Improved Sparse View Reconstruction via Global Geometric Fields

Improved Sparse View Reconstruction via Global Geometric Fields

In this article, researchers propose a new method for reconstructing 3D scenes from sparse views, called Sparse Neural Voxel Fields (SNVF). The proposed approach is based on neural networks and leverages the efficiency of voxel-based representations. The key innovation of SNVF lies in its ability to handle large overlapping sets of views, which enables faster and more accurate reconstruction compared to previous methods.
The authors begin by highlighting the challenges of reconstructing 3D scenes from sparse views, where the number of views is much smaller than the number of 3D points in the scene. They note that existing methods often suffer from either slow reconstruction times or lower-quality results. To address these limitations, the authors propose SNVF, which combines the efficiency of voxel-based representations with the power of neural networks.
The SNVF method consists of two stages: a sparse view encoder and a 3D voxel decoder. The sparse view encoder takes each individual view and transforms it into a set of learnable embedding vectors, which are then fed into the 3D voxel decoder. The decoder uses these embedding vectors to reconstruct the 3D scene in a hierarchical manner, starting from the coarsest voxel level and progressively refining the details.
To improve the accuracy and efficiency of SNVF, the authors propose a novel training strategy that leverages both complete and incomplete views. They show that by using a combination of complete views for training the encoder and incomplete views for training the decoder, SNVF can achieve better reconstruction quality than traditional methods that rely solely on complete views.
The authors evaluate SNVF through several experiments, comparing it to state-of-the-art methods in terms of both accuracy and speed. They find that SNVF outperforms these methods in both areas, particularly when dealing with large overlapping sets of views. They also demonstrate the versatility of SNVF by applying it to a variety of 3D scene reconstruction tasks, including the recovery of surface normals, texture mapping, and 3D object segmentation.

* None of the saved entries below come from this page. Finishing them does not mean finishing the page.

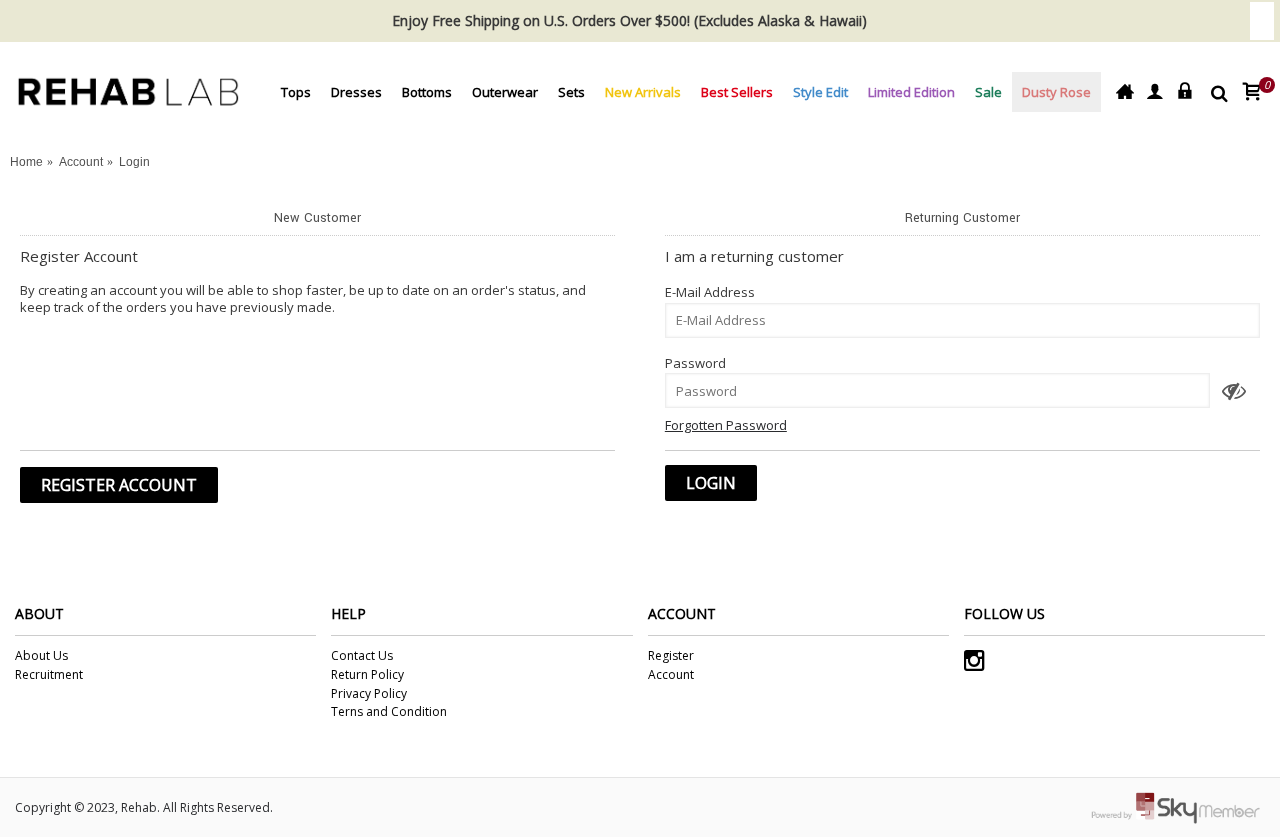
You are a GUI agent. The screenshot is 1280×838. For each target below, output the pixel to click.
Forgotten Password (726, 425)
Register (671, 656)
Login (134, 162)
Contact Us (362, 656)
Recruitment (49, 675)
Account (81, 162)
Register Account (119, 485)
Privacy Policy (369, 694)
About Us (41, 656)
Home (26, 162)
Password (695, 363)
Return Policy (367, 675)
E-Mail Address (710, 292)
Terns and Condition (389, 712)
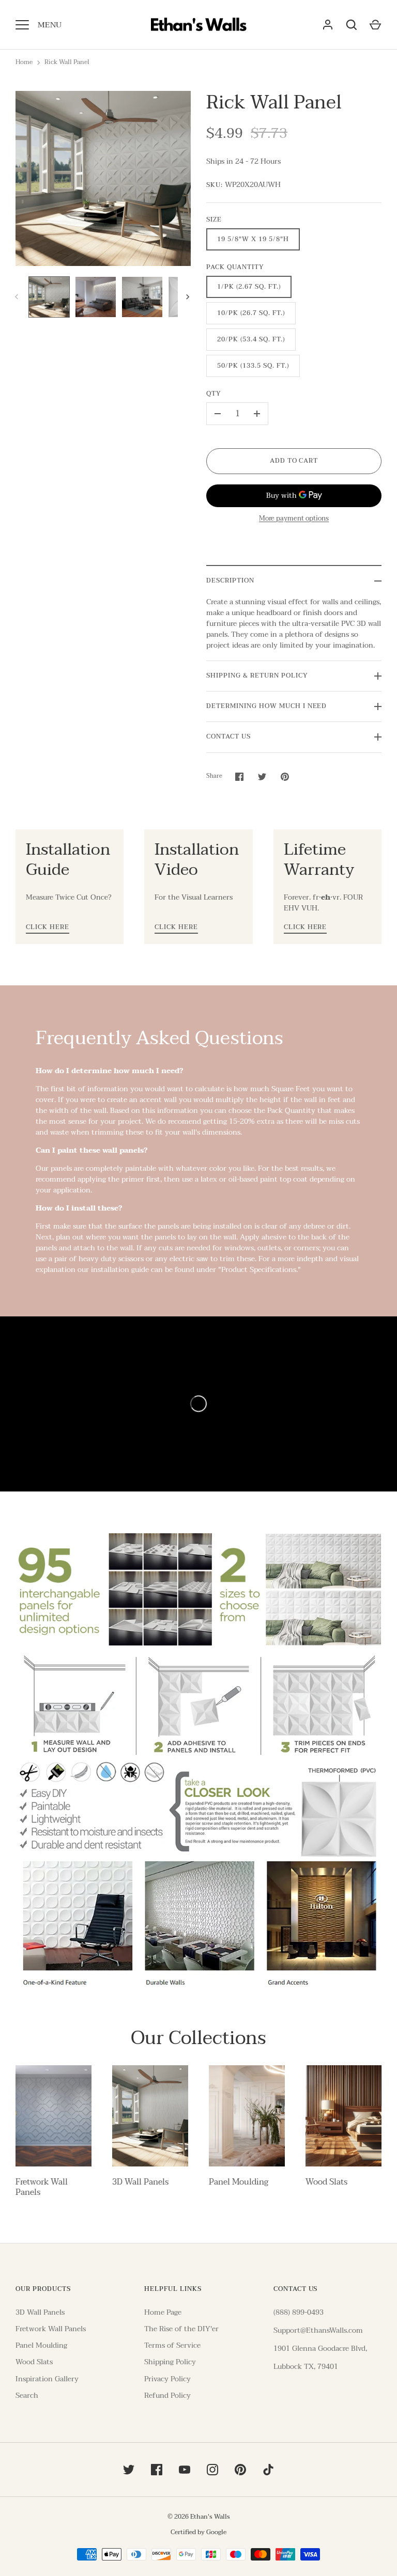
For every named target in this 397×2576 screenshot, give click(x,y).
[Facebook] (156, 2469)
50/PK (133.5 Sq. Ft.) (253, 365)
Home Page (162, 2312)
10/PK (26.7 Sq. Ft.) (251, 313)
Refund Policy (167, 2395)
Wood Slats (326, 2182)
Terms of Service (172, 2345)
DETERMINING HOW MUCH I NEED (266, 706)
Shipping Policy (170, 2362)
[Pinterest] (240, 2469)
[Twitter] (128, 2469)
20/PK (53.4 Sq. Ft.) (251, 339)
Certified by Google (198, 2532)
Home (24, 62)
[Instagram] (212, 2469)
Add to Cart (294, 460)
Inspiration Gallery (47, 2379)
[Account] (327, 24)
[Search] (351, 24)
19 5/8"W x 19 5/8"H (253, 239)
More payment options (294, 519)
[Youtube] (184, 2469)
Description (230, 580)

In conclusion, the authors of this article propose Sparse Neural Voxel Fields (SNVF), a new method for efficient and high-quality 3D scene reconstruction from sparse views. By leveraging the efficiency of voxel-based representations and the power of neural networks, SNVF can handle large overlapping sets of views and achieve better reconstruction quality than existing methods. This work has important implications for applications such as robotics, computer vision, and virtual reality, where 3D scene reconstruction is a key component.